Each entry must appear in the answer exactly as given.

Top of Working data

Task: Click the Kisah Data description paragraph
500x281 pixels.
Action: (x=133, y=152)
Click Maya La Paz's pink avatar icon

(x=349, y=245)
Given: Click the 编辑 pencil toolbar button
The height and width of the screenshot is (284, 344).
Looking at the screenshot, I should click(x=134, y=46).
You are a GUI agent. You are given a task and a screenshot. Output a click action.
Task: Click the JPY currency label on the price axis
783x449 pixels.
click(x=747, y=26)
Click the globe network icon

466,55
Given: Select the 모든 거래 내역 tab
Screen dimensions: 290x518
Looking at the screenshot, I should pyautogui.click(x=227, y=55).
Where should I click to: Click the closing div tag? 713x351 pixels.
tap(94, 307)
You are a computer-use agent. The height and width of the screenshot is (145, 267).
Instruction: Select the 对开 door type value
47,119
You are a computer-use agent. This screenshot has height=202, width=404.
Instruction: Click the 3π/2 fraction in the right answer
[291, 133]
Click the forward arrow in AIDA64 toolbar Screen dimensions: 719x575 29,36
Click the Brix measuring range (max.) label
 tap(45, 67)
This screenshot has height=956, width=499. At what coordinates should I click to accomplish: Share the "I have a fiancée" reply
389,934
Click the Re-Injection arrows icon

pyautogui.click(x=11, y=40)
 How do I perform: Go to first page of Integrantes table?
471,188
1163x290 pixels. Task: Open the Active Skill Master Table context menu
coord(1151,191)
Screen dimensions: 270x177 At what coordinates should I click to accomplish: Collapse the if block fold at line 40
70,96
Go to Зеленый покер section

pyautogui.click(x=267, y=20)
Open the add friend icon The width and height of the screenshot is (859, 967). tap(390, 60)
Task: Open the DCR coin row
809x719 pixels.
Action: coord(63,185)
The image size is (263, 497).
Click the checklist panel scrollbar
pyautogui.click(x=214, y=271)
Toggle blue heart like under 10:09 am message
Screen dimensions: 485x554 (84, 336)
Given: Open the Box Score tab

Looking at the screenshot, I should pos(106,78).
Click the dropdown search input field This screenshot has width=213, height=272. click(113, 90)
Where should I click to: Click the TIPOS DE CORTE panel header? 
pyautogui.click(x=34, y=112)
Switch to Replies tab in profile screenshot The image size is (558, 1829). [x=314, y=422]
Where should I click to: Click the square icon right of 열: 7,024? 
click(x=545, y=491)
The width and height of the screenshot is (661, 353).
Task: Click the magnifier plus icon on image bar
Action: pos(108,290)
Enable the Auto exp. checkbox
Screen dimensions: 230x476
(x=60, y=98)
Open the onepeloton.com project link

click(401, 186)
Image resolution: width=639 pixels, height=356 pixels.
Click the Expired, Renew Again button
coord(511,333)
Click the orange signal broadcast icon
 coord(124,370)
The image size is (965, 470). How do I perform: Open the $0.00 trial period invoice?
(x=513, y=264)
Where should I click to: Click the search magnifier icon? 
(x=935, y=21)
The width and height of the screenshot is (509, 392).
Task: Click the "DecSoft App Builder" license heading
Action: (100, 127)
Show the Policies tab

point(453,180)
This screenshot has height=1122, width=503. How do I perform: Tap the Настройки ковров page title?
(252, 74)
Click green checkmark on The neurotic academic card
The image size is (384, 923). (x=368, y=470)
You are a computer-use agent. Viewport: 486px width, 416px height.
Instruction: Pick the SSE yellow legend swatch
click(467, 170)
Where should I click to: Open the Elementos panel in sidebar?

Bottom of Working data

Expected answer =
Task: Click the Kisah Data description paragraph
500x281 pixels.
Action: (x=133, y=152)
Click Maya La Paz's pink avatar icon

(x=349, y=245)
Given: Click the 编辑 pencil toolbar button
The height and width of the screenshot is (284, 344).
Looking at the screenshot, I should click(x=134, y=46).
You are a GUI agent. You are given a task and a screenshot. Output a click action.
Task: Click the JPY currency label on the price axis
783x449 pixels.
click(x=747, y=26)
Click the globe network icon

466,55
Given: Select the 모든 거래 내역 tab
Screen dimensions: 290x518
Looking at the screenshot, I should pyautogui.click(x=227, y=55).
Where should I click to: Click the closing div tag? 713x351 pixels.
tap(94, 307)
You are a computer-use agent. The height and width of the screenshot is (145, 267).
Instruction: Select the 对开 door type value
47,119
You are a computer-use agent. This screenshot has height=202, width=404.
Instruction: Click the 3π/2 fraction in the right answer
[291, 133]
Click the forward arrow in AIDA64 toolbar Screen dimensions: 719x575 29,36
Click the Brix measuring range (max.) label
 tap(45, 67)
This screenshot has height=956, width=499. At what coordinates should I click to accomplish: Share the "I have a fiancée" reply
389,934
Click the Re-Injection arrows icon

pyautogui.click(x=11, y=40)
 How do I perform: Go to first page of Integrantes table?
471,188
1163x290 pixels. Task: Open the Active Skill Master Table context menu
coord(1151,191)
Screen dimensions: 270x177 At what coordinates should I click to accomplish: Collapse the if block fold at line 40
70,96
Go to Зеленый покер section

pyautogui.click(x=267, y=20)
Open the add friend icon The width and height of the screenshot is (859, 967). tap(390, 60)
Task: Open the DCR coin row
809x719 pixels.
Action: coord(63,185)
The image size is (263, 497).
Click the checklist panel scrollbar
pyautogui.click(x=214, y=271)
Toggle blue heart like under 10:09 am message
Screen dimensions: 485x554 (84, 336)
Given: Open the Box Score tab

Looking at the screenshot, I should pos(106,78).
Click the dropdown search input field This screenshot has width=213, height=272. click(113, 90)
Where should I click to: Click the TIPOS DE CORTE panel header? 
pyautogui.click(x=34, y=112)
Switch to Replies tab in profile screenshot The image size is (558, 1829). [x=314, y=422]
Where should I click to: Click the square icon right of 열: 7,024? 
click(x=545, y=491)
The width and height of the screenshot is (661, 353).
Task: Click the magnifier plus icon on image bar
Action: pos(108,290)
Enable the Auto exp. checkbox
Screen dimensions: 230x476
(x=60, y=98)
Open the onepeloton.com project link

click(401, 186)
Image resolution: width=639 pixels, height=356 pixels.
Click the Expired, Renew Again button
coord(511,333)
Click the orange signal broadcast icon
 coord(124,370)
The image size is (965, 470). How do I perform: Open the $0.00 trial period invoice?
(x=513, y=264)
Where should I click to: Click the search magnifier icon? 
(x=935, y=21)
The width and height of the screenshot is (509, 392).
Task: Click the "DecSoft App Builder" license heading
Action: (100, 127)
Show the Policies tab

point(453,180)
This screenshot has height=1122, width=503. How do I perform: Tap the Настройки ковров page title?
(252, 74)
Click green checkmark on The neurotic academic card
The image size is (384, 923). (x=368, y=470)
You are a computer-use agent. Viewport: 486px width, 416px height.
Instruction: Pick the SSE yellow legend swatch
click(467, 170)
Where should I click to: Open the Elementos panel in sidebar?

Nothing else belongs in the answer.